Both of them loved me and just as I could see the finish line ahead of me, my employer asked about my availability. After days of interviews and emails to them, I ultimately had to walk away due to my school schedule in September, which was months away. Although, I did get the nice parting gift of being told, “I would have hired you on the spot but I need people to work Sundays.” Because of this heartbreak, I racked up a pretty hefty debt to my mother, which I needed to pay back with the first paycheque I made at The Medium in September.

According to Statistics Canada, “Youth unemployment rate in Canada increased to 13 percent in December from 12.7 percent in November of 2015. Youth unemployment rate in Canada averaged 14.15 percent from 1976 until 2015, reaching an all-time high of 20.7 percent in October of 1982 and a record low of 10.4 percent in July of 1989.”

We also can’t lose sight of the fact that minimum paying jobs offer employees a handful of peanuts for hours of hard labour.
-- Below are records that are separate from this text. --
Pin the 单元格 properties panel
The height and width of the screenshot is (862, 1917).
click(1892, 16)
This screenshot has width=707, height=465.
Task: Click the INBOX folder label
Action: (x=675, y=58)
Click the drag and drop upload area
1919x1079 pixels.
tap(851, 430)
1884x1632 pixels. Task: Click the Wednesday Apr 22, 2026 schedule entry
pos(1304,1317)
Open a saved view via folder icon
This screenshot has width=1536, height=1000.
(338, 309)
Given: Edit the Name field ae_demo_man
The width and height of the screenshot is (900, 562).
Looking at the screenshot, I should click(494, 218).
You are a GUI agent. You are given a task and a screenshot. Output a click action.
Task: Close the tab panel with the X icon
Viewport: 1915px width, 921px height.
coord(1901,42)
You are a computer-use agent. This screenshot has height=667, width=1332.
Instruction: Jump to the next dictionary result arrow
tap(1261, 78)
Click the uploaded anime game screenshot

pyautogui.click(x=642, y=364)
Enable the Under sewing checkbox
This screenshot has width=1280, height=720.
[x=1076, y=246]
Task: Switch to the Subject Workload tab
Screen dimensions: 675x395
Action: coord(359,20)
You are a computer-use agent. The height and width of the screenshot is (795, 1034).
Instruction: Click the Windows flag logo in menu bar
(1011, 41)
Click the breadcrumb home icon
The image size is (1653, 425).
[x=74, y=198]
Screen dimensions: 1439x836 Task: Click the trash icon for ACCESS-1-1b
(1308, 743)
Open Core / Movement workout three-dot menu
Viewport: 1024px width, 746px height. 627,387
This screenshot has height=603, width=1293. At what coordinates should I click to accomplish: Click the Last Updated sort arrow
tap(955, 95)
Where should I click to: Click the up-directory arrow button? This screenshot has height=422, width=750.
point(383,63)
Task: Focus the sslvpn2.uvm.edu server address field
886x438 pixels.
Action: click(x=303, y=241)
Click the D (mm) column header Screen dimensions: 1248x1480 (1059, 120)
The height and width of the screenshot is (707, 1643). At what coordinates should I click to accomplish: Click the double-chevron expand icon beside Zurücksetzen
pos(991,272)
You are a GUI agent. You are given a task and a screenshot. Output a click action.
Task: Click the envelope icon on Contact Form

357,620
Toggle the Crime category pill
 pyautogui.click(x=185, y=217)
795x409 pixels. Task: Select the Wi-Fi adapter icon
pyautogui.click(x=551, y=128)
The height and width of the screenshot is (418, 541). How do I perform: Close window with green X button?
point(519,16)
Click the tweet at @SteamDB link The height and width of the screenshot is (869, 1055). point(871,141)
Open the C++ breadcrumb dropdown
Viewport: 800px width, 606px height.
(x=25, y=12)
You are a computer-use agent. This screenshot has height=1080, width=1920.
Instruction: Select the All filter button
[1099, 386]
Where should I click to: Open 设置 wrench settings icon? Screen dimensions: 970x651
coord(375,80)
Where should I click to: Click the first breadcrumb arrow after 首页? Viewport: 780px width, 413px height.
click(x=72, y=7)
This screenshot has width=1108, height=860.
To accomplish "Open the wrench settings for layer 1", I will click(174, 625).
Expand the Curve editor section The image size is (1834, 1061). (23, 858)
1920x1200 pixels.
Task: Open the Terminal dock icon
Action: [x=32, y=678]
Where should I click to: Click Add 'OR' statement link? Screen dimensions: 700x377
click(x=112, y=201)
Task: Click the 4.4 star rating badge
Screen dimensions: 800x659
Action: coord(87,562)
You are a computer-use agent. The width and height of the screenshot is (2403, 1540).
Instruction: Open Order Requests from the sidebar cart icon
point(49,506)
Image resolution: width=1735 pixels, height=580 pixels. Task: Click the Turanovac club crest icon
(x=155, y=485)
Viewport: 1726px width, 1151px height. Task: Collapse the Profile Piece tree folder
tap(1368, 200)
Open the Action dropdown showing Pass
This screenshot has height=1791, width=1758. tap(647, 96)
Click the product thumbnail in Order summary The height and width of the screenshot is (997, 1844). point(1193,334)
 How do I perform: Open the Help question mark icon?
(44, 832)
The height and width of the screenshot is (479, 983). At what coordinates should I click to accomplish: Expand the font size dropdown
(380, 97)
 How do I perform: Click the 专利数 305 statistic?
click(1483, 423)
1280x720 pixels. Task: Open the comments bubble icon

Labour is also exploited when it comes to internships. I’ve had a few, which were good learning experiences but were ultimately very obvious months of work without pay.

In light of these numbers, the Liberal Party is promising to spend over one billion dollars over a four-year span in an attempt to help 125,000 young people find work, as reported by Huffington Post.

Also reported, “The Liberal plan includes spending some $300 million annually for three years on a youth employment strategy, a move the party believes would create 40,000 jobs each year. The party also promised to pay up to one quarter of a co-op student’s salary, up to a maximum of $5,000, for every new position an employer creates.”

I consider it a good thing that we have the Career Centre available to us after we graduate but their services only stretch so far when it comes to finding a job in your field. And I’ve got enough time left on my ticket at university where I don’t have to worry about these things right now. But the questions of where I’m planning to go after graduation and what I want to do when I leave have already started (shout out to my relatives).

It really wasn’t until my clock began ticking at university that I really started to focus on the harsh reality that I actually need to do stuff on my own once I leave here. I mean, I live at home and don’t need to pay for anything other than my phone bill and takeout (because I’m on a big health kick) but I do freak out when I think about funding my own life. Funding my own life despite the fact that I’m going to be in an approximate $25,000 to $30,000 of debt due to OSAP once I graduate.

The good news is I can tell people I’m a successful writer as I work out of my mother’s basement.